The limitations of the Meyer-Overton-rule

The rational basis is provided by the Meyer-Overton correlation, which classifies the narcotic potency of a substance by its lipid solubility. Accordingly, oxygen would have to cause considerable narcosis - it has twice the lipid solubility of nitrogen and thirty-eight times that of helium - and would lead to more severe symptoms than those caused by nitrogen. However, experience shows that this is not the case, and it is also known that many exceptions to the Meyer-Overton correlation exist. For diving, therefore, the question arises as to how high the narcotic effect of oxygen actually is in practice and how this should be measured. Thus, the mentioned calculation of Gomes is also based on his subjective impression of the effect of the breathing gas mixture.

The study

A recent study by Vrijdag et al. explores this question with a clever approach. Twelve subjects breathed air and 100% oxygen at normobaric conditions and 100% oxygen at 1.4 bar and 2.8 bar, while psychometric performance and perception of "task load" were recorded and an electroencephalogram (EEG, brain waveform) was derived. Hyperbaric values were based on the maximum allowed oxygen partial pressure values for diving (1.4 bar) and for pressure chamber treatments (2.8 bar). Hyperbaric oxygen breathing did not cause any relevant change in EEG or psychometric test in contrast to hyperbaric air breathing (6 bar) in a previous experiment of the same group, which was interpreted as an expression of an onset of nitrogen narcosis. In contrast, the EEG under hyperbaric oxygen showed evidence of hyperexcitability of the cerebral cortex as an expression of CNS toxicity.

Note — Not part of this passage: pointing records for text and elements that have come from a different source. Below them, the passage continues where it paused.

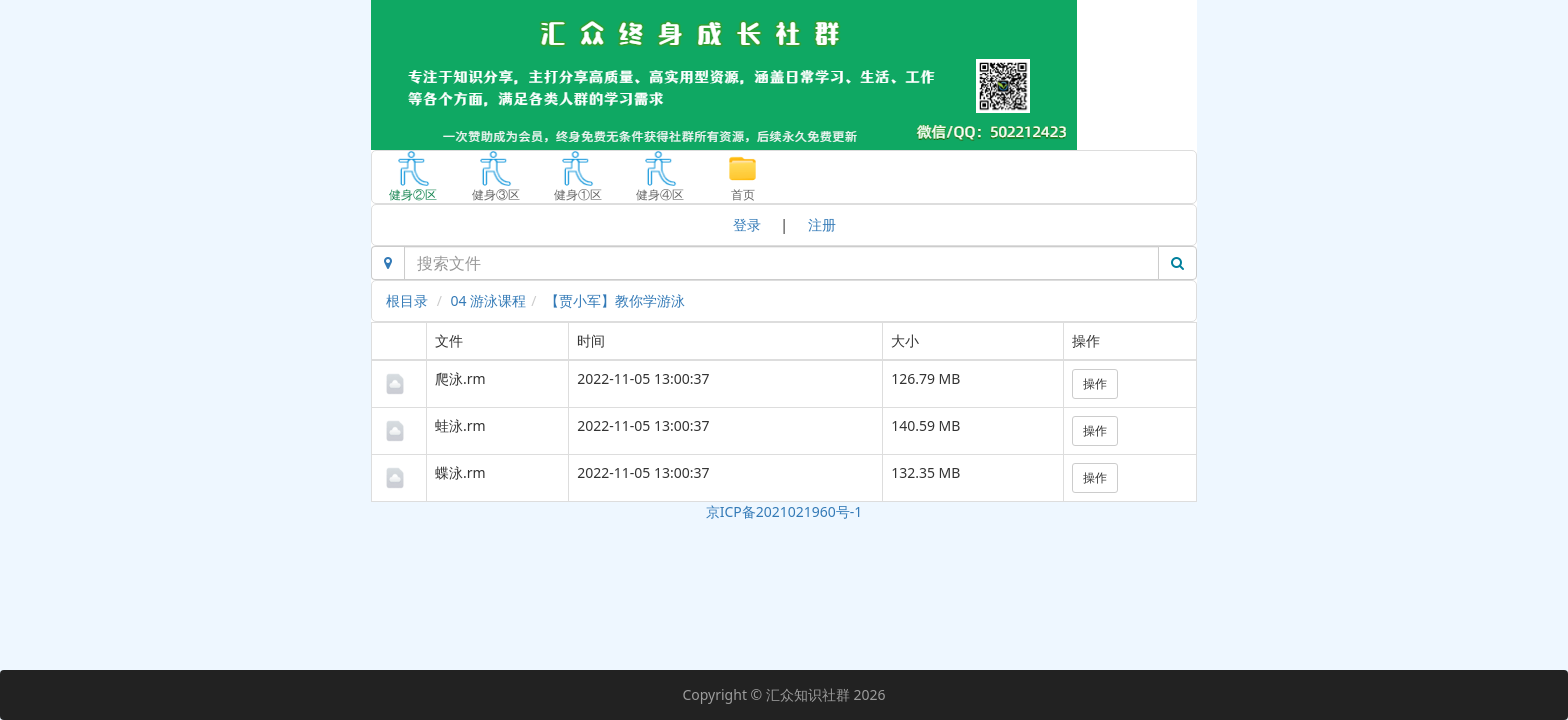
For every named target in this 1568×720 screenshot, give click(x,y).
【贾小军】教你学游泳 (615, 300)
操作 (1095, 383)
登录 (747, 224)
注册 (822, 224)
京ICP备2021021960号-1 (784, 511)
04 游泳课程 (489, 300)
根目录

Oxygen does not have a narcotic effect if it is breathed within the partial pressure limits for diving.

These results are strong evidence that hyperbaric oxygen is not narcotic within its generally accepted partial pressure limits for diving (1.4 bar) and for pressure chamber treatments (2.8 bar).

High relevance to diving practice

The practical relevance of this study should be emphasized, as the recommended limits for oxygen partial pressure were deliberately tested using a combination of objective (EEG and psychomotor tests) and subjective markers (perception of task load). The results give divers a lot of confidence in choosing appropriate breathing gas mixtures. For recreational and technical diving in "non-extreme" areas, this means that the oxygen fraction need not be considered for estimating the narcotic effect of the breathing gas mixture, provided that the recommended upper limit of a maximum oxygen partial pressure of 1.4 bar is not exceeded.

CNS oxygen toxicity is measureable at an early stage of a dive.

As a side effect, the experiment demonstrates hyperexcitability of the cerebral cortex as an expression of CNS oxygen toxicity, which can already be detected in the EEG at the level of a "safe" oxygen partial pressure. This underlines that the recommended upper limit (1.4 bar for diving) for hyperbaric oxygen must not be exceeded.